What Frank Petronio says. The photographs are documents. The art is the event in its totality as a performance ritual. So it is conceptual art - art based on an overarching concept, rather than art based on aesthetic expression. As a concept the work is transgressive in terms of common social rules of decency and privacy, it denies the substantial power of government and law in an uber-passive way (naked, lying down - hard to get more vulnerable than that,) and it challenges individually held &/or repressed aspects of identity that have to do with the body and how it is displayed/withheld in the public arena.

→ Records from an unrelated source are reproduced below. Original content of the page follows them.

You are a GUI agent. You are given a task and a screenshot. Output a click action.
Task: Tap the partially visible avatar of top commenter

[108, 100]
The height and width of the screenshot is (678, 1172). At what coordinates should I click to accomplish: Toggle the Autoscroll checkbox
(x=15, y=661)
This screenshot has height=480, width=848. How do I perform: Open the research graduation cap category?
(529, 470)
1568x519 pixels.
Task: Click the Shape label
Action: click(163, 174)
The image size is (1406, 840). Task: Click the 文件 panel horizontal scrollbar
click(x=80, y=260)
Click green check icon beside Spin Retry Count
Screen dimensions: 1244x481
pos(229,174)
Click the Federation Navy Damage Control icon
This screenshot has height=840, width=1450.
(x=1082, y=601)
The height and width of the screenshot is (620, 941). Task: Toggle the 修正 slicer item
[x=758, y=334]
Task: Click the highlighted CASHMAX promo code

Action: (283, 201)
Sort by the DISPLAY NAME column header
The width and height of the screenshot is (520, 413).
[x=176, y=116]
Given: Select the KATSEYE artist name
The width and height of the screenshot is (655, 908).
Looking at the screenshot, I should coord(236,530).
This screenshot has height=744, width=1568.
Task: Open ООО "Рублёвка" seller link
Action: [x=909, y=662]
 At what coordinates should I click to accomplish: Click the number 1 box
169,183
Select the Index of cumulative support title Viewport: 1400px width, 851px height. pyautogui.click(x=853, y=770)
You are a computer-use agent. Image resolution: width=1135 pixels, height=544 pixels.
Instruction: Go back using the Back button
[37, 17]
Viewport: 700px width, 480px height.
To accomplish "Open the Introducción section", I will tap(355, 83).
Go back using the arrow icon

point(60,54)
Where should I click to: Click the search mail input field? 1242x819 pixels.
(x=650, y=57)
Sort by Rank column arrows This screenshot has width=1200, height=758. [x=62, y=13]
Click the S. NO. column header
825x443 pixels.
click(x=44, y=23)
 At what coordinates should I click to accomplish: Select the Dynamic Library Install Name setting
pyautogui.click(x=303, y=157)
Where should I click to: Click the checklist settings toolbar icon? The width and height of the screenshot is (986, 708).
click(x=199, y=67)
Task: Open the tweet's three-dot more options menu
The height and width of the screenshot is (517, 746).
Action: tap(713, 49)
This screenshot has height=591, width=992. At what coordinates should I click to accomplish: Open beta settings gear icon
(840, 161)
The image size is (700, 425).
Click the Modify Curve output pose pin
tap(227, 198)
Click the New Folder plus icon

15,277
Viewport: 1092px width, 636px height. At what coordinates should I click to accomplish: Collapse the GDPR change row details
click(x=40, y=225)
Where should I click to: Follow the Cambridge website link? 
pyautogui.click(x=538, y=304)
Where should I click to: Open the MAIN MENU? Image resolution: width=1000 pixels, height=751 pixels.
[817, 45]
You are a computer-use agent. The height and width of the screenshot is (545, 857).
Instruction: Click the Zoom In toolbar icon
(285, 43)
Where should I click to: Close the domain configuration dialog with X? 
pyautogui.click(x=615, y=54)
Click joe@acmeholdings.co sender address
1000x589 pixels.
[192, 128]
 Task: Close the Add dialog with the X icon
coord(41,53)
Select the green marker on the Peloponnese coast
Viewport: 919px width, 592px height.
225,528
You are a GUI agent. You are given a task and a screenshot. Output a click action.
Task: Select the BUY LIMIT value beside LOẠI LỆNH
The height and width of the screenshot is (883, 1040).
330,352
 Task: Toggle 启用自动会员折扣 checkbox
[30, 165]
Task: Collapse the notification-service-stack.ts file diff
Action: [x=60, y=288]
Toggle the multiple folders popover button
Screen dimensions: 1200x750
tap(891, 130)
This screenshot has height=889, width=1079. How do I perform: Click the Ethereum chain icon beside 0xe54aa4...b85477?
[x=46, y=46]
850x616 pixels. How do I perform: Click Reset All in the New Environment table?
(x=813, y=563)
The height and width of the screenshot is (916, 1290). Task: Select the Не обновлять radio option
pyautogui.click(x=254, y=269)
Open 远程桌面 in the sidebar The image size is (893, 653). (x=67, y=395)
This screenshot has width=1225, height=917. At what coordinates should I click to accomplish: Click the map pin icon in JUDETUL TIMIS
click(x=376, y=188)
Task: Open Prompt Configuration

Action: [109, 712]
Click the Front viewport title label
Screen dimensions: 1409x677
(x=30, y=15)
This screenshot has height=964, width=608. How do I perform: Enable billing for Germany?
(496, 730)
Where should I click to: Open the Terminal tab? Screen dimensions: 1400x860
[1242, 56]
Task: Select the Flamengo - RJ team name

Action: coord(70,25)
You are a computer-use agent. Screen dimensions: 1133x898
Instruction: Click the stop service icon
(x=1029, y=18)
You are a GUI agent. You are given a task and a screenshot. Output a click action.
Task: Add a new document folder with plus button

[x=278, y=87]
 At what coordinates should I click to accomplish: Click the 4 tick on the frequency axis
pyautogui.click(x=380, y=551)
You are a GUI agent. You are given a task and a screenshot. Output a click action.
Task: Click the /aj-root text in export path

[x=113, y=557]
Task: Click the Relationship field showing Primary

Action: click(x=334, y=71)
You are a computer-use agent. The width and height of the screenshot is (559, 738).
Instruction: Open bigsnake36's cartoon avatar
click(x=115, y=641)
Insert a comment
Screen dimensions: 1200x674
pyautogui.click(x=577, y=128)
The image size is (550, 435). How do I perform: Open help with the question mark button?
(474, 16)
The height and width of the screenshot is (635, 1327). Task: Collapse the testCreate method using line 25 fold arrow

So if you evaluate the photographs only as art, you'll be missing a significant part of what makes the complete work. And as Nikon Sam hints, the most complete way to experience the work of art is to participate in it. Taking your clothes off in public in the midst of a large number of other naked people is an action diametrically oppossed to what most people have engrained into their being by their self-preservative instincts. So the work challenges the individual and how the individual views themselves within the group.
Art does that.
Now the more interesting conversation might be whether it is good or bad art, or if it is effective in achieving what it projects as its goals, but debating whether something is or is not art in the twenty-first century is philosophically equivalent to debating whether the moon is made of cheese. Art, just like everything else in this world, has been so infinitely commodified in this world, that the debate as to its limits and extremities is nearly meaningless.